En un inicio llegó solo, pero tres años después pudo traer a su esposa, a su madre y a sus hijos. Hoy, los cinco miembros de la familia dependen de un negocio de importación y venta de celulares que emprendió junto a un socio. Allí trabaja junto con dos compatriotas, quienes arribaron a la ciudad el último año.

En Santo Domingo hay al menos 300 venezolanos vinculados al comercio informal. Venden bocaditos, galletas, accesorios para vehículos, golosinas, peces en fundas...

Ellos aprovechan la luz en rojo de los semáforos y las puertas de salida de los planteles educativos para ofrecer sus productos.
Frank Rincón lleva un tablero en su mano en el que exhibe ambientales para los autos.
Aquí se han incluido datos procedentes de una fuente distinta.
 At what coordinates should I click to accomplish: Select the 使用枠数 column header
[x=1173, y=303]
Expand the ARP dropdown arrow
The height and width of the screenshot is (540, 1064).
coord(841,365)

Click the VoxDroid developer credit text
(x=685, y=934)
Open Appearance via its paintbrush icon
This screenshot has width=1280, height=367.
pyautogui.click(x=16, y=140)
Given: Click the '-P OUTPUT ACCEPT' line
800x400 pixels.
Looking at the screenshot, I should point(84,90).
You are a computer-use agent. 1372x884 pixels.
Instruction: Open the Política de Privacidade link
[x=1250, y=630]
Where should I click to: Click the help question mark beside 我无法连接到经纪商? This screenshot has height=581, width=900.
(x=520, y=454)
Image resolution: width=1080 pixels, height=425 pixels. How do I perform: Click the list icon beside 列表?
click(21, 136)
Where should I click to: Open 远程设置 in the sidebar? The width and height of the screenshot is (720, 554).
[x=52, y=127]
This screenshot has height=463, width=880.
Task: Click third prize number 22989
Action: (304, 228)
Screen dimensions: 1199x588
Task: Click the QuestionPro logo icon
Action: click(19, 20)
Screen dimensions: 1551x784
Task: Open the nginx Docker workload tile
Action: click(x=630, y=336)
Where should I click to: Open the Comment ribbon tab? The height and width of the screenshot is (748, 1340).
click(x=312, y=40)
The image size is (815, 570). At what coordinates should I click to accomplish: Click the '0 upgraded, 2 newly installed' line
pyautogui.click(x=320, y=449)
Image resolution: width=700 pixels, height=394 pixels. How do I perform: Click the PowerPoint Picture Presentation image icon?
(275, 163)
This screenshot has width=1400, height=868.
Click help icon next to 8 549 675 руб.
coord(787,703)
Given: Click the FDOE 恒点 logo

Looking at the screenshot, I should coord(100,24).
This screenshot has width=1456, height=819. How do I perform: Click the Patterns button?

Cada uno cuesta USD 1,50 y diariamente vende las 20 unidades que muestra al público.

Llegó a Santo Domingo hace seis meses, luego de estar en Quito un par de semanas en casa de un compatriota.

En la capital se enteró que la ciudad donde ahora hace sus ventas es muy movida comercialmente, por tratarse de una zona de paso entre las regiones de la Sierra y la Costa.

Cuenta que es una urbe con un clima cálido y con gente emprendedora que lo motiva cada día para continuar con su pequeño negocio.

Según la oficina del Ministerio de Relaciones Exteriores y Movilidad Humana en Santo Domingo, los extranjeros venezolanos que están en la urbe arribaron por invitación de familiares y otros compatriotas. Dayro Lugo, de 37 años, es de Caracas y llegó hace 10 meses a la tierra Tsáchila.

Sus familiares que viven en esa provincia le pidieron que se involucrara en el negocio de la imprenta que montaron hace tres años y eso lo animó a viajar desde Quito, donde se encontraba desempleado.

René Milano, en cambio, reside desde hace tres años en tierras tsáchilas. Su padre, quien ya vivía en esta urbe, le pidió que viajara a Ecuador para que viviera más seguro. Desde entonces abrió una academia de modelaje que dirige con su esposa.

En contexto

Según las autoridades se calcula que 1 200 venezolanos se instalaron en Ambato, Riobamba y Santo Domingo. Entre julio y agosto hubo una llegada masiva de venezolanos por el puente de Rumichaca, frontera con Colombia, por la crisis en su país.